## start

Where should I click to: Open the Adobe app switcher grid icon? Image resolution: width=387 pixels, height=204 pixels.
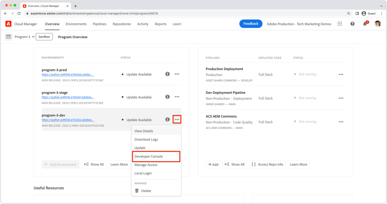tap(340, 24)
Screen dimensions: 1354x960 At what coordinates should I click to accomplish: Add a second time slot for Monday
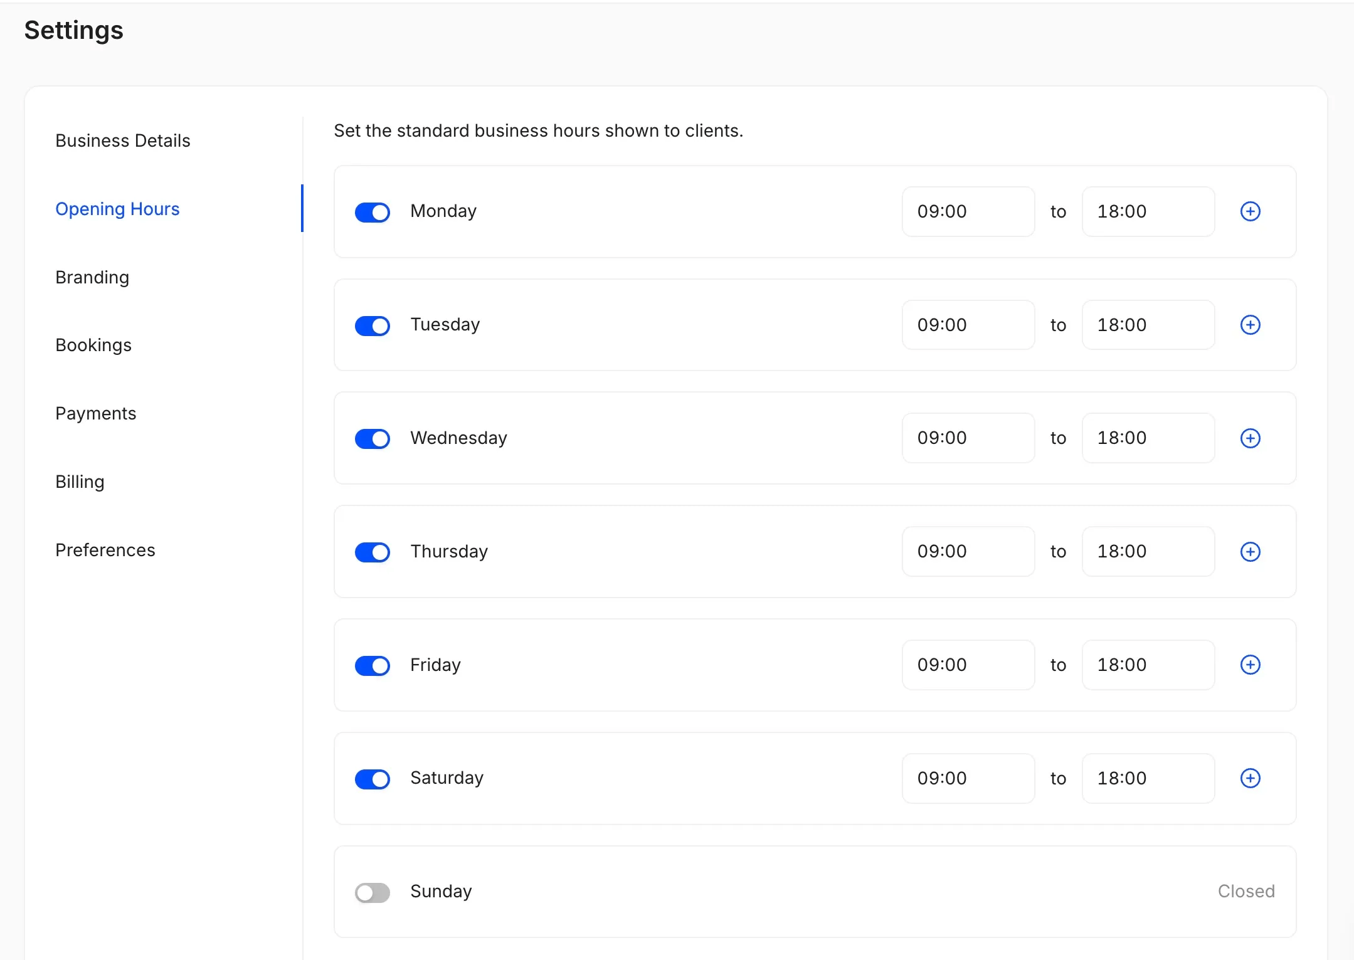coord(1251,211)
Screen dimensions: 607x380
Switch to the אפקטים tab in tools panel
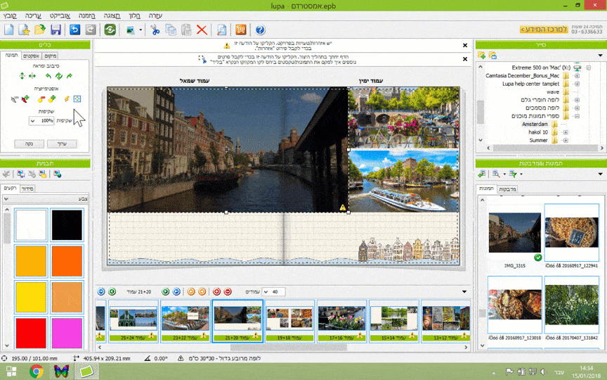pyautogui.click(x=30, y=56)
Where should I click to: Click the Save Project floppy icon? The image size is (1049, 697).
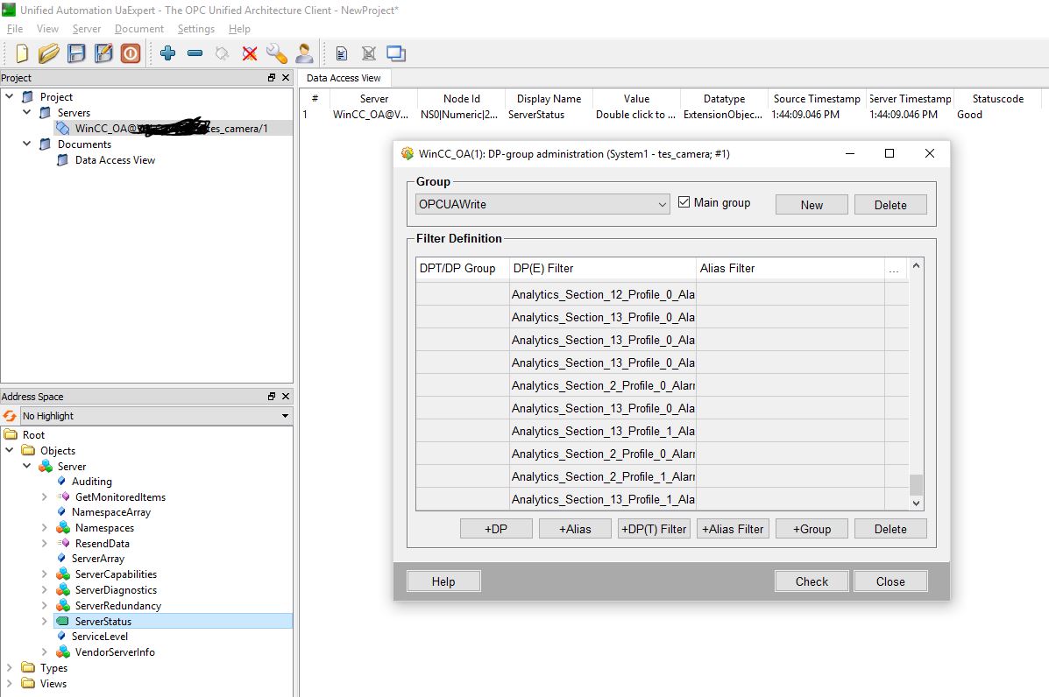(76, 53)
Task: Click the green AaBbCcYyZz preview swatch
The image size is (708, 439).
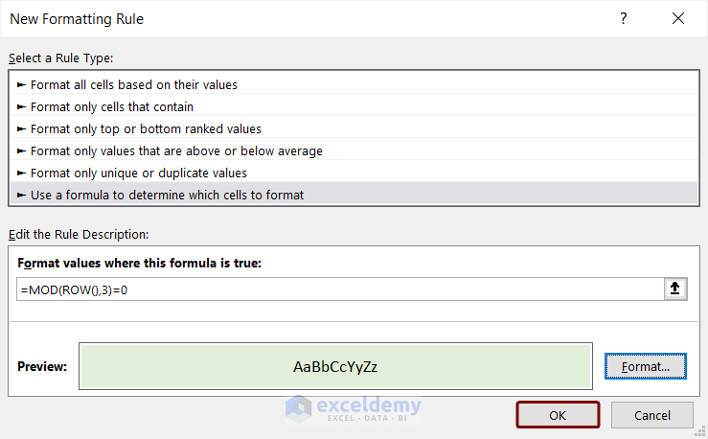Action: (x=335, y=366)
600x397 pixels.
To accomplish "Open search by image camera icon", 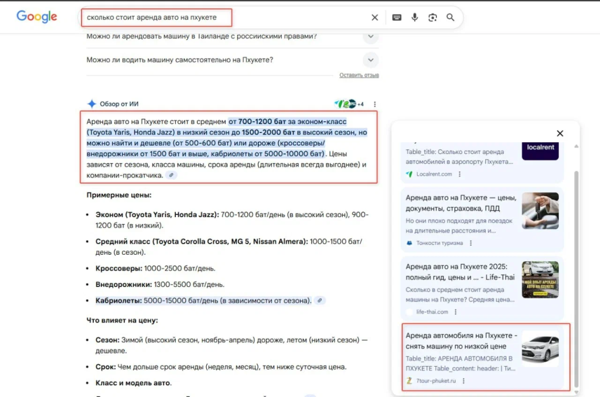I will point(432,18).
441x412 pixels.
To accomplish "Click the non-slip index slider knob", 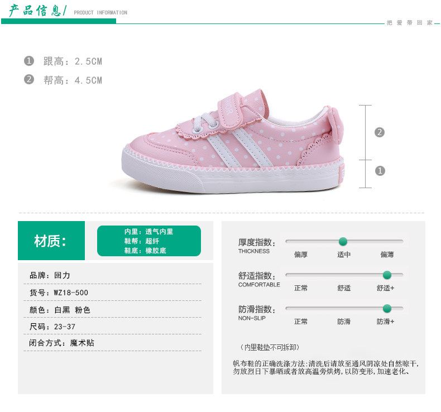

## end

Reproduce the entries above, starting at the first one and ending at the line that contains "pyautogui.click(x=30, y=56)", with both ends included. Leave the pictures out of your copy.

### Result
Where should I click to: Open the Adobe app switcher grid icon? Image resolution: width=387 pixels, height=204 pixels.
tap(340, 24)
Screen dimensions: 1354x960 At what coordinates should I click to accomplish: Add a second time slot for Monday
coord(1251,211)
Screen dimensions: 607x380
Switch to the אפקטים tab in tools panel
pyautogui.click(x=30, y=56)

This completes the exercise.